Acts 28:18

Erste Unterredung mit den Juden in Rom

Die milde Form seiner Gefangenschaft zeigt sich auch in der Möglichkeit, jeden frei empfangen oder sogar einladen zu können. Bereits nach drei Tagen lädt er die Vornehmsten der Juden ein, zu ihm zu kommen. Da er keine Gelegenheit hat, eine Synagoge aufzusuchen, ist es ihm eben auf diese Weise möglich, auch in Rom nach dem Grundsatz zu handeln: „sowohl dem Juden zuerst als auch dem Griechen“ (Röm 1:16). Nachdem die vornehmsten Juden eingetroffen sind, verteidigt er als Erstes seine Person. Er erklärt zunächst, warum er nach Rom gekommen ist, denn dass er als Gefangener hier ist, erfordert eine Erklärung.

Er fasst sehr knapp zusammen, was geschehen ist. Bemerkenswert ist dabei, dass er nicht den Anlass und die Mordversuche erwähnt. Er beschuldigt mit keinem Wort seine jüdischen Brüder, wie viel Böses sie ihm auch angetan haben. Dies ist echte, selbstlose Liebe.

Was seine Behandlung durch die Römer betrifft, so stellt er auch sie in ein günstiges Licht. Er erwähnt lediglich, dass sie ihn freilassen wollten, weil sie bei ihm nichts gefunden hatten, was den Tod verdiente (Apg 23:29; Apg 25:25; Apg 26:32). Paulus stellt also die Römer in ein gutes Licht. Diese Juden wohnten unter ihnen und kannten sie.

Ohne jegliches Werturteil spricht Paulus davon, wie die Juden seinem Freispruch seitens der Römer widersprachen und wie er dadurch genötigt war, sich auf den Kaiser zu berufen. Er ist also nicht hier, um seine Brüder zu beschuldigen, sondern damit das Recht seinen Lauf nimmt. Das wollte er sie gern wissen lassen, und deshalb hatte er sie zu sich kommen lassen.

Zugleich lässt er sie wissen, dass er kein abgefallener Jude ist, sondern dass er die Hoffnung aller Juden teilt. „Die Hoffnung Israels“ bezieht sich auf die Erfüllung der Verheißungen an die Väter, eine Hoffnung, die untrennbar mit dem Messias verbunden ist. Am Ende dieses Buches wird dadurch nicht nur ins Licht gestellt, dass das Christentum das neue Zeugnis ist, sondern auch, dass Gott sein Volk nicht aus dem Auge verliert. Paulus klagt nicht sein Volk für seine Ketten an, sondern weist als Begründung für seine Ketten auf die Hoffnung Israels hin, auf den Messias.

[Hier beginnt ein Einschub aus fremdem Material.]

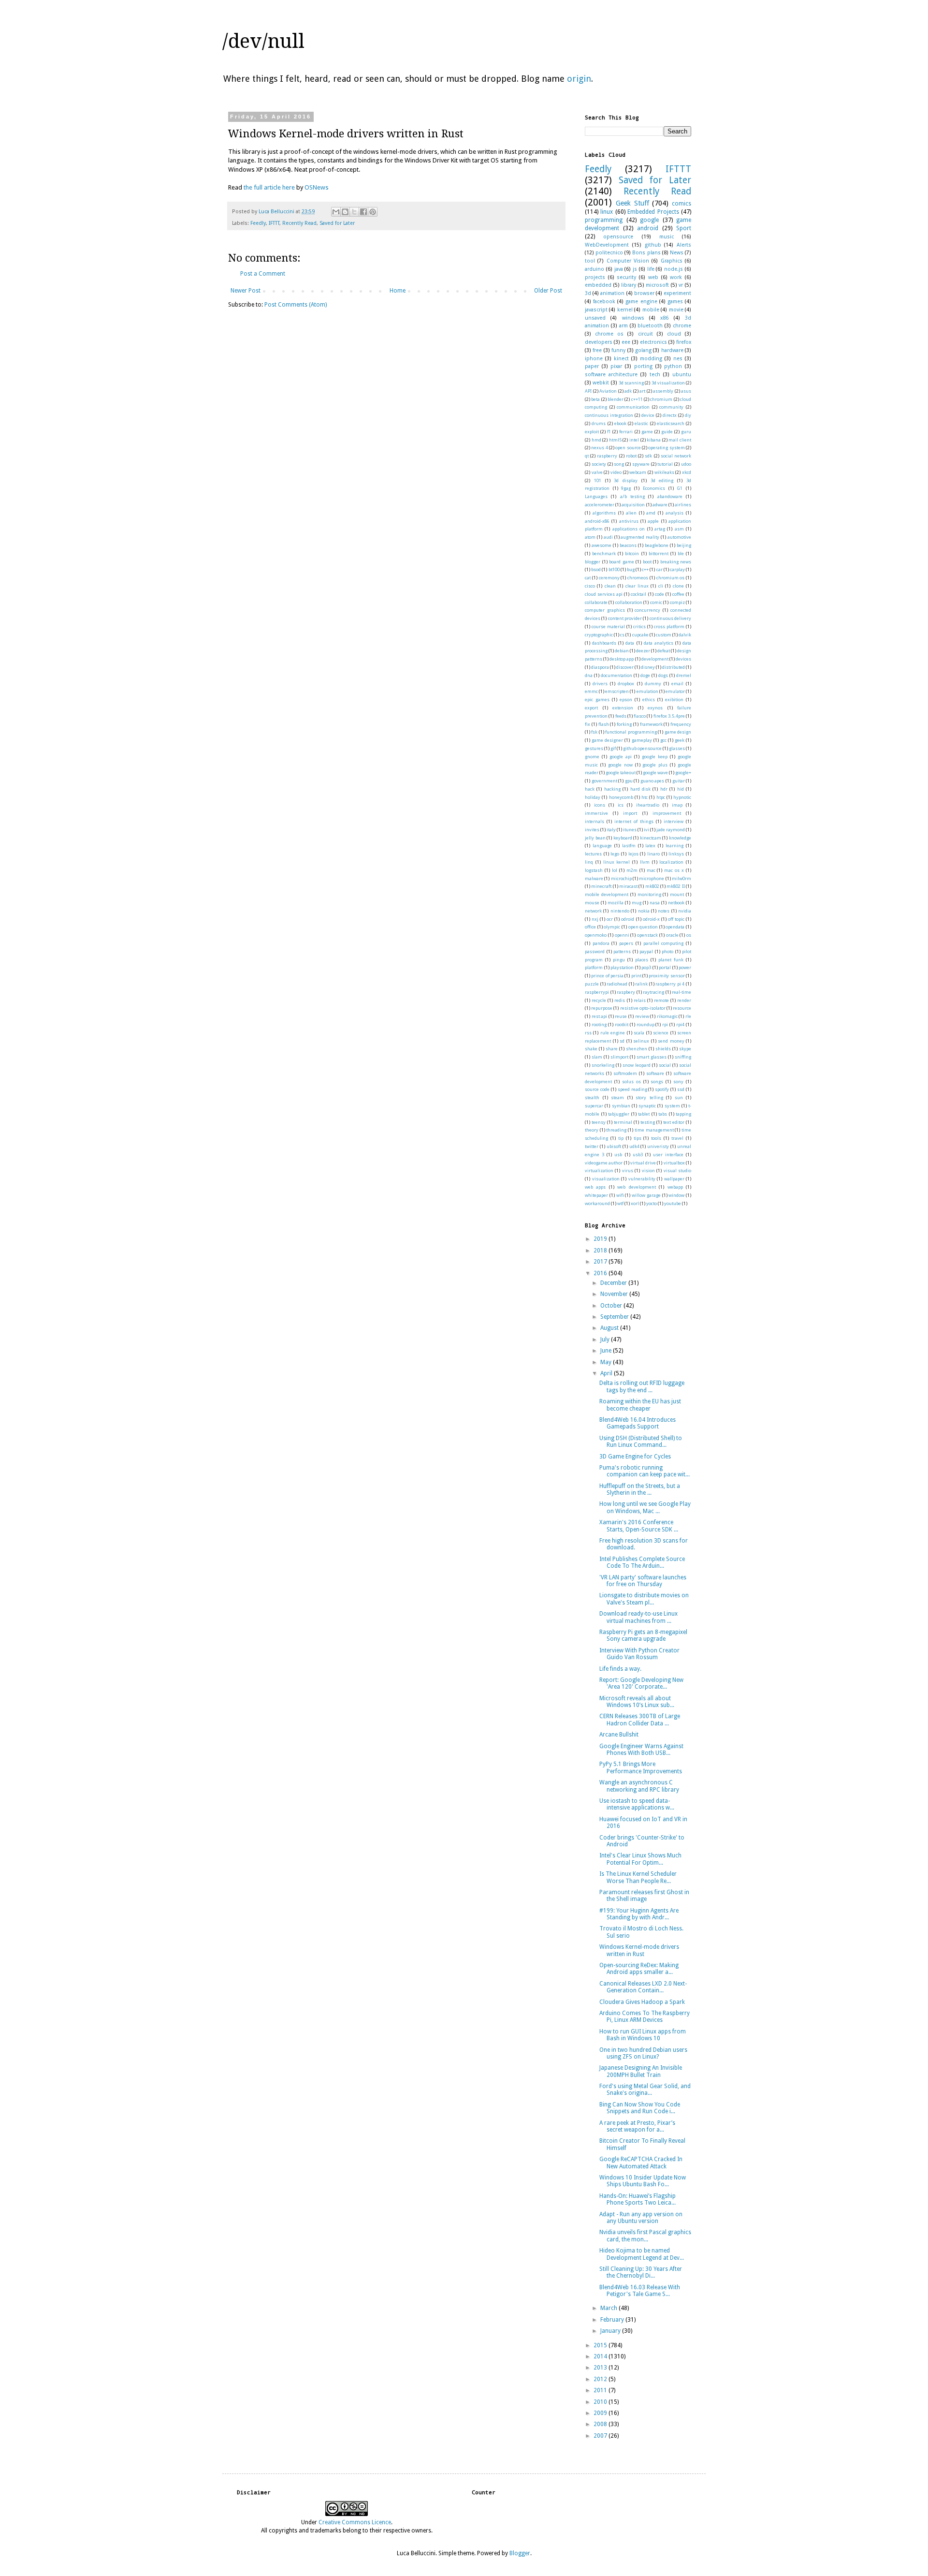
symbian (621, 1105)
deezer (643, 650)
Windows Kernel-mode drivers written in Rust (639, 1950)
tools (656, 1138)
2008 (601, 2424)
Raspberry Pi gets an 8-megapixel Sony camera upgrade (643, 1635)
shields (663, 1048)
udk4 (634, 1146)
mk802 (652, 886)
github (653, 245)
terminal (623, 1122)
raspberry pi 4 (669, 983)
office (590, 926)
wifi (620, 1195)
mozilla (616, 902)
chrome (682, 326)
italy (611, 829)
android (647, 228)
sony (678, 1081)
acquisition (633, 504)
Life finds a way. (620, 1668)
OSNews (316, 187)
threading (616, 1130)
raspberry (607, 455)
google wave (655, 772)
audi (608, 537)
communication (633, 407)
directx (670, 415)
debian (622, 650)
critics (639, 626)
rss (588, 1032)
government (604, 780)
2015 (601, 2345)
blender (616, 399)
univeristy (658, 1146)
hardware (672, 350)
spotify (662, 1089)
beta (595, 399)
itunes (630, 829)
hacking (612, 789)
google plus (654, 764)
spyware (641, 464)
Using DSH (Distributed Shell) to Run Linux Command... (640, 1441)
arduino (594, 269)
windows (633, 318)
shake (591, 1048)
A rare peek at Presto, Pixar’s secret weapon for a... (637, 2126)
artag (659, 528)
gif (613, 748)
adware (659, 504)
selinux (641, 1041)
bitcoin (632, 553)
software (655, 1073)
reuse (621, 1016)
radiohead (617, 983)
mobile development (606, 894)
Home (398, 290)
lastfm (629, 845)
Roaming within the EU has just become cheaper (640, 1405)
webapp (675, 1187)
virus (627, 1170)
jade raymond (670, 829)
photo (667, 951)
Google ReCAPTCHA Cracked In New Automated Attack (640, 2162)
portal (665, 967)
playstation (622, 967)
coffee (678, 594)
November (614, 1294)
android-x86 (597, 521)
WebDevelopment (607, 245)
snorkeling (603, 1065)
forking (624, 724)
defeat (663, 650)
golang (643, 350)
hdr (663, 789)
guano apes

Nachdem Paulus ausgeredet hat, sagen die römischen Juden ihm, dass sie nichts über ihn wissen. Man hat keine Briefe aus Judäa an sie geschrieben, und es sind auch keine Brüder von dort zu ihnen gekommen, um etwas Böses über ihn zu berichten. Sie können daher also kein Urteil fällen. Sie geben ihm die Gelegenheit, ihnen seine Gedanken zu erläutern. Gleichzeitig sagen sie, dass das, was sie über das Christentum gehört haben, ihnen den Eindruck gibt, dass es eine entgegengesetzte Bewegung ist, die dem Judentum nichts Gutes bringt. Eine solche Gelegenheit, sich zu verantworten, gaben nicht einmal die Pharisäer dem Herrn Jesus, obwohl Nikodemus sehr dafür gesprochen hatte (Joh 7:51).

Diese Juden wollen zwar zuhören, lassen aber auch merken, dass sie kritisch dazu eingestellt sind. Die Haltung dieser Juden ist nachahmenswert. Es ist wichtig, dass wir über die Ansichten einer Person, die nicht mit unseren Auffassungen übereinstimmen, erst dann ein Urteil fällen, wenn die betreffende Person Gelegenheit bekommen hat, sich zu verantworten.